Gasps and Fissures's microscopic constructions are meticulously built from some of the music's smallest bits. Bruckmann passes over the double-reed instruments’ usual output and focuses instead on the hidden overtones, miniscule expulsions, and otherwise unheard aspects of the characteristic tones. Inhalations and exhalations are woven into a series of uneven, alien respirations, accented by the clicking of the tongue's interruption of the flow of air. Thin tones are layered and staggered to create an almost bagpipe-like drone. Bruckmann renders the emissions of oboe, English horn, suona, and mijwiz nearly anonymous through his manipulation, much like the album's close-up cover art portrays the oboe's hardware as an almost industrial mechanism. The acoustic properties of the music, however, no matter how obscured, remain largely intact, giving the processed proceedings an organic anchor that behooves the music greatly.
The synthesis of man and instrument through breath and resistance, luckily, isn't upstaged by the manipulations of the music. Gasps and Fissures, in this sense, is a much more intricate undertaking that the music might suggest, as Bruckmann's edits form cohesive statements from divergent sources. The percussive pops and clicks of Bruckmann's breath pelt the ears from all sides, singular snippets becoming a complex rainfall.
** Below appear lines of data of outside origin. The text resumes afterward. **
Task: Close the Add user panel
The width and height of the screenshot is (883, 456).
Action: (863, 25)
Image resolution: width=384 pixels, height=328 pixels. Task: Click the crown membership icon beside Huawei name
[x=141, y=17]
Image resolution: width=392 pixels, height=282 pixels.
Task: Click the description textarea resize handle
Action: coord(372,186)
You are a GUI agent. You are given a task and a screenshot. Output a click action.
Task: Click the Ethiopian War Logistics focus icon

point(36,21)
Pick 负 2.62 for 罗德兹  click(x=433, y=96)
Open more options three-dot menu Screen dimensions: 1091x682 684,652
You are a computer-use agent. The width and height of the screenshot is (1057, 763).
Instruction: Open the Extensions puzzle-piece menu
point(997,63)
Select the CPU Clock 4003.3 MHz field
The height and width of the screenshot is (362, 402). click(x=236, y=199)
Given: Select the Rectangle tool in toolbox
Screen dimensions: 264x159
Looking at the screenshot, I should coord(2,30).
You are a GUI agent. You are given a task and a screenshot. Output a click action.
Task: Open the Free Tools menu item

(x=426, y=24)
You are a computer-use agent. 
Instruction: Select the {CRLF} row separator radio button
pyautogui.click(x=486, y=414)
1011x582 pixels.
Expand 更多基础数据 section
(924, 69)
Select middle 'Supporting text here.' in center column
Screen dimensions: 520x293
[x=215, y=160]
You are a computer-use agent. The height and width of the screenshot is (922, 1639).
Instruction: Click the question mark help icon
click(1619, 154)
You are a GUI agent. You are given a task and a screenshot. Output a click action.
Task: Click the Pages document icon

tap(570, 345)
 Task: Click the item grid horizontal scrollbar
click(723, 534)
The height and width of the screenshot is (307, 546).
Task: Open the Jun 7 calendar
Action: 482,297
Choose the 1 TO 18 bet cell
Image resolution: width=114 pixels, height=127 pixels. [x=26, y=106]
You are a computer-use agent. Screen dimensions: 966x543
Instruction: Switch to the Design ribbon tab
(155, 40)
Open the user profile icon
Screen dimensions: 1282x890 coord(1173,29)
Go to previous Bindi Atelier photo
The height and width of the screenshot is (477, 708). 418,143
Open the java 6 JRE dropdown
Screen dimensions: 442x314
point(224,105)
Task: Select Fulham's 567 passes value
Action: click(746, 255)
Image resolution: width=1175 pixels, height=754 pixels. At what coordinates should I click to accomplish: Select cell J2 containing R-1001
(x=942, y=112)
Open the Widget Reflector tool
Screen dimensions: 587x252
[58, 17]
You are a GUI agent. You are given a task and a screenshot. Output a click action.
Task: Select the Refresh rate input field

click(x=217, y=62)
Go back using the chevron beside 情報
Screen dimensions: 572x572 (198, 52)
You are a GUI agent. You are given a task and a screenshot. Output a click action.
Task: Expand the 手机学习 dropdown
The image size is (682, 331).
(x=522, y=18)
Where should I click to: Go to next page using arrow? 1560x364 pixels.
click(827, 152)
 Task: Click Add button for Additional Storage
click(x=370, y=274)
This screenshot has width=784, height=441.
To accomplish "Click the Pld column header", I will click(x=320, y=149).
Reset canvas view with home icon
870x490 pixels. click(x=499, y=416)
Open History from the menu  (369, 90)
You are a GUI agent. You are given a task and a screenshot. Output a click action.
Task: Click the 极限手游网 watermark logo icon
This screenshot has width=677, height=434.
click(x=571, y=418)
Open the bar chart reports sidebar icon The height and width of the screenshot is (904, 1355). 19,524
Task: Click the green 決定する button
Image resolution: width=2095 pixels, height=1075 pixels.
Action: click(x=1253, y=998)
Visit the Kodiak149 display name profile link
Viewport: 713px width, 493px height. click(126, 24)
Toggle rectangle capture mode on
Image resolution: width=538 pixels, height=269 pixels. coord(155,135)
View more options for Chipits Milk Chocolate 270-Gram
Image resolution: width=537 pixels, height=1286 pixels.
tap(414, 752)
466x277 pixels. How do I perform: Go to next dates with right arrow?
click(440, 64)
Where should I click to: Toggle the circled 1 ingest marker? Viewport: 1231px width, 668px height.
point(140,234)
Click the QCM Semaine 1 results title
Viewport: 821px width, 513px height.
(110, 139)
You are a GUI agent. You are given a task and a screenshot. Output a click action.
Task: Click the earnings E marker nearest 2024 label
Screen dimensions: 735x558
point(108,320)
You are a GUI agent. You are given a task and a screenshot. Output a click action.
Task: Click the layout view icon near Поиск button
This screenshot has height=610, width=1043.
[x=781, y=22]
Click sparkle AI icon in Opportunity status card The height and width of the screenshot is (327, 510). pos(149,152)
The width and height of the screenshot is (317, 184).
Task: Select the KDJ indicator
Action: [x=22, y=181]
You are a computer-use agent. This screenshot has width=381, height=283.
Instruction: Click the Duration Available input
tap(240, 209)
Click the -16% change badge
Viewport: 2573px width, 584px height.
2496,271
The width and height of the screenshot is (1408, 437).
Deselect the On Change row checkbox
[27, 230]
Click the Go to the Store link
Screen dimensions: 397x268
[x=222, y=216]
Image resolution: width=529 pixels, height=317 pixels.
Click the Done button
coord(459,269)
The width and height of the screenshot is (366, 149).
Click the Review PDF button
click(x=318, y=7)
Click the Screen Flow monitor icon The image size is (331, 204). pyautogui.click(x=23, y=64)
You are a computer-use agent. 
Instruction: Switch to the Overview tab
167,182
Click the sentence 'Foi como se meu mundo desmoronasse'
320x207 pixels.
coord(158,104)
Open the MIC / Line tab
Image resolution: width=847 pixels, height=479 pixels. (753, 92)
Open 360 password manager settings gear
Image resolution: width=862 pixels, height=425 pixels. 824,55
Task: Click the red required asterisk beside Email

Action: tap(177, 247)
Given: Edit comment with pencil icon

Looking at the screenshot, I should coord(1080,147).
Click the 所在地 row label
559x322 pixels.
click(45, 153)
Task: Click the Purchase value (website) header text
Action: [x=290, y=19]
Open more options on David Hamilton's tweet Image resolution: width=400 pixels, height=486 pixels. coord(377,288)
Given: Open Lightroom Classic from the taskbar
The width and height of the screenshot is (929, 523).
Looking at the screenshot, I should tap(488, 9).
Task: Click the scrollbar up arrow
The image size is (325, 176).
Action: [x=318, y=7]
Some of the best work on the disc, though, is Bruckmann's fine-tuned drone exercises. The multi-tracked stream that interrupts "IIA: Gaps and Fictions” and the more subtle undulations that crop up in "IIIB: Rasps and Fractures" are only precursors, though, to "IV: Elsewhere," the disc's 24-minute closer. Sustained expulsions of ascending pitch rise and fall with Bruckmann's breath before giving way to a dense cluster of tones that slowly envelops the quieter sounds like a black hole, droning gloriously for almost 15 minutes. Voices drop away, finally leaving a watery percolation that ends the album. Admittedly, this track contains some input from the contrabass of Kurt Johnson, Bruckmann's former bandmate in Lozenge, but it's still an impressive tapestry of solitary voices.
Kyle Bruckmann's goal in the creation of Gasps and Fissures was (in part), in his words, "...an attempt to inhabit gray areas and straddle dichotomies," and the album does this in an engaging fashion. Bruckmann's classical and jazz influences are stripped down and dissected, resulting in music that's as much electronic as it is either of the aforementioned styles. Gasps and Fissures inhabits the areas in between these territories, not straddling them so much as existing deep in the cracks, where many wouldn't even think to look. Like a slide of single-celled organisms bursting to life under a microscope, this album finds flourishing life in the most unexpected of places.